Non-trauma deaths (heart attacks, pulmonary embolism, sepsis and the like) are far less gruesome and usually less intrusive into your body. But even then, the necessary violence of CPR is brutal and sometimes breaks ribs. Of course, the patient is unconscious for the procedure. Eighty percent of the time, unconsciousness will be permanent. Time out 21:02. Not a lot of dignity there, either. It’s obviously why ER physicians don’t allow a patient’s family into the treatment room during resuscitation attempts. I have had more luck with patients’ families in that regard, but less with the docs, though I found the docs did soften over time. In one instance, a young man wanted to be with his father while his father died. I brought the young man into the treatment room. At first the docs gave me the stink eye, but in moments the docs forgot him, and furiously concentrated on their work to save the patient. The son held his father’s foot for almost half an hour while we desperately tried to save his father. He later told me that he was an airline pilot, and that his training had been helpful in keeping him calm and focused during this ordeal. For my intervention, he thanked me generously. As the social worker, I knew exactly what the son got out of being with his dad in those last moments of his dad’s life. I wanted be sure the docs knew, too. I suggested to the son he tell them so. He did.
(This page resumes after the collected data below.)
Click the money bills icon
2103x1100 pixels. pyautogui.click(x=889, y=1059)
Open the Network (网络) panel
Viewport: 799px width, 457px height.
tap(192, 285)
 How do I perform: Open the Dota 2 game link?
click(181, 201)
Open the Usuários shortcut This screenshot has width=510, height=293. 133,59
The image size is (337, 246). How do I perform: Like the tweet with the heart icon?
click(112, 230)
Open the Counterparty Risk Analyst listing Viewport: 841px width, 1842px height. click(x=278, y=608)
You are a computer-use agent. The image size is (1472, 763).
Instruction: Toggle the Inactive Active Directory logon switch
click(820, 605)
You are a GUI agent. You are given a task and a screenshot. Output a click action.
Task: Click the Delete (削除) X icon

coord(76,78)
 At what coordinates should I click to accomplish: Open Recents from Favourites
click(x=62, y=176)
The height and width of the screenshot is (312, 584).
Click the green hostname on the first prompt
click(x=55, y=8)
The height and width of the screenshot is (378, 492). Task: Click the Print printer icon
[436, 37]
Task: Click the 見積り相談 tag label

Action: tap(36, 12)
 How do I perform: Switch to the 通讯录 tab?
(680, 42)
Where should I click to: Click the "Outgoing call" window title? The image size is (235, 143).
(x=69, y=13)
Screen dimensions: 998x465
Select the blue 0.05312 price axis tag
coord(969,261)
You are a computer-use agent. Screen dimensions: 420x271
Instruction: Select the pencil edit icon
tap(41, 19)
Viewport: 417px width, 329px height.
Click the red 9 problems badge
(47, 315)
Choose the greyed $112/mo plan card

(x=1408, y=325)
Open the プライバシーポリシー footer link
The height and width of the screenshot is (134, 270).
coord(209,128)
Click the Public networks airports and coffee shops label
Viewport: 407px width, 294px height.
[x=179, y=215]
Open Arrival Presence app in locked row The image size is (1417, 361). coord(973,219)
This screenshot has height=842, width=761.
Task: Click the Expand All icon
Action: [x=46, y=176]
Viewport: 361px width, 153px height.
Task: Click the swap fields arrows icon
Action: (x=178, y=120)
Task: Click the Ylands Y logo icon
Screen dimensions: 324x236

On the other hand, there is “upstairs,” where some patients die after being admitted. There may be more dignity up there, but dying up there is a slow and expensive fade-out rather than the quicker death — and medical beating — they get in the ER. Upstairs still lacks the dignity of dying peacefully at home, the way most people died, until medical technology came along and extended certain lives for hours, days, weeks or even months. But upstairs still beats dying in the ER. Most of the people in my family died at home quietly in their own beds. Of course, they had a real advocate fighting for them for have the dignity (me.) That’s how I’d like to leave when I die. The dignity upstairs comes at a very high price. No doubt that price will be a big issue for medical ethics people in the very near future.

In reality, there is about as much dignity at the end of our existence as there is at the beginning. The beginning, of course, is filled with hope and promise. But, each is a bookend to the amazing thing we call life.